A bill that would have placed a three-year moratorium on leasing of state forest land in Pennsylvania’s Marcellus Shale for natural gas exploration, drilling or production was referred to a committee Wednesday by the state’s Senate, which effectively killed the legislation for now.

The State Forest Natural Gas Lease Moratorium Act would have given Pennsylvania “a timeout to study the consequences of drilling in our state forests,” according to State Rep. Greg Vitali, who authored the legislation.

The Pennsylvania House of Representatives had approved the bill by a 157-33 vote. The Senate chose not to take up the bill, instead referring it to the Environmental Resources & Energy committee.

The amended version of the bill, which had originally called for a five-year leasing moratorium (see Daily GPI, March 29), would have put in place a three-year moratorium. It would also have required a comprehensive environmental impact study by the state Department of Environmental Protection (DEP) and a study on the environmental, economic and societal impacts of drilling in state forests. The bill would have given the Department of Conservation and Natural Resources (DCNR), which already regulates activity in the state’s Marcellus acreage, sole discretion to determine which land should be leased for gas drilling after the moratorium ended.

Pennsylvania has already leased 692,000 acres of state forest land in the Marcellus to drilling companies, according to Vitali, who said only nine gas wells have been drilled on state forest land. A total of about 3,400 Marcellus Shale drilling permits have been granted in the state, and nearly 1,400 wells have been drilled, according to Pennsylvania DEP Sec. John Hanger, who said the Marcellus could provide 10% of the country’s natural gas production by 2014 (see Daily GPI, May 6).

In November DCNR said it was making nearly 32,000 acres of additional state forest land available for natural gas leasing (see Daily GPI, Nov. 11, 2009). The department said it would open six tracts of land in the prolific Marcellus Shale play, totaling about 31,967 acres, for a lease sale of subsurface oil and gas rights. DCNR has held 73 lease sales since 1947, the last of which was in 2008.

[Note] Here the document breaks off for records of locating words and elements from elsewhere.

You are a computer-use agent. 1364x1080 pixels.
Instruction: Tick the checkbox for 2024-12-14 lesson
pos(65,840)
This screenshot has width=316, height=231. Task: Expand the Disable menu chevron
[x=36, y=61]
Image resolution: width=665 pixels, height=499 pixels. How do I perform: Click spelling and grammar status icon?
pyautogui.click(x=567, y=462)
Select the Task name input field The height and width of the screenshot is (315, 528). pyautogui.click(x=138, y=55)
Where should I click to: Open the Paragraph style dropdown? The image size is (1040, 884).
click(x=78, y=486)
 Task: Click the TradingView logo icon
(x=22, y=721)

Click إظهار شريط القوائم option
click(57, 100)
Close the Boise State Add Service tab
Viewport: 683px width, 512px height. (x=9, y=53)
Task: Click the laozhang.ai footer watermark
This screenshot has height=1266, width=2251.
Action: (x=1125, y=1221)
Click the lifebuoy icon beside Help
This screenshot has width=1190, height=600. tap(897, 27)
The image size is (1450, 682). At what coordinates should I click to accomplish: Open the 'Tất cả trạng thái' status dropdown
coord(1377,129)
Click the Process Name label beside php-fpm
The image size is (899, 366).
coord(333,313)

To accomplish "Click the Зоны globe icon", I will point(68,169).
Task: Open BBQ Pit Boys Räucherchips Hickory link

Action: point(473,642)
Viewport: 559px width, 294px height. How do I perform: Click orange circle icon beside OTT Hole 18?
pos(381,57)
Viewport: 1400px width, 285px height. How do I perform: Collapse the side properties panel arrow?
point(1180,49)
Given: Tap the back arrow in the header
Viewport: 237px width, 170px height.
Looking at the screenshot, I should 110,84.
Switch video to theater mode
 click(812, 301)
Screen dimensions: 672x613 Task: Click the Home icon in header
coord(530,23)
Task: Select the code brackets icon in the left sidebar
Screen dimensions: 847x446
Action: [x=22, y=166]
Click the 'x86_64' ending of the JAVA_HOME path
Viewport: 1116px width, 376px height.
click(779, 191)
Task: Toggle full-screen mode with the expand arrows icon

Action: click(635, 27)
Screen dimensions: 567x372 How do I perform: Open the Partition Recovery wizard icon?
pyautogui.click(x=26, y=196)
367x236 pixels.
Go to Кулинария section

Gov. Edward Rendell on Monday renewed his call for a 5% severance tax on natural gas extraction in the Marcellus Shale to help close a more than $1 billion state budget deficit. The Democratic governor has repeatedly asked the General Assembly to consider the tax proposal, which was tabled last year during testy budget negotiations for fiscal 2010 (see Daily GPI, Feb. 10; Jan. 19; Sept. 2, 2009).

“From our perspective, it’s still alive,” a Rendell spokesman told NGI. “The governor repeatedly calls for it, making the case that Pennsylvania needs to end its status as the only major natural gas producer without this tax.”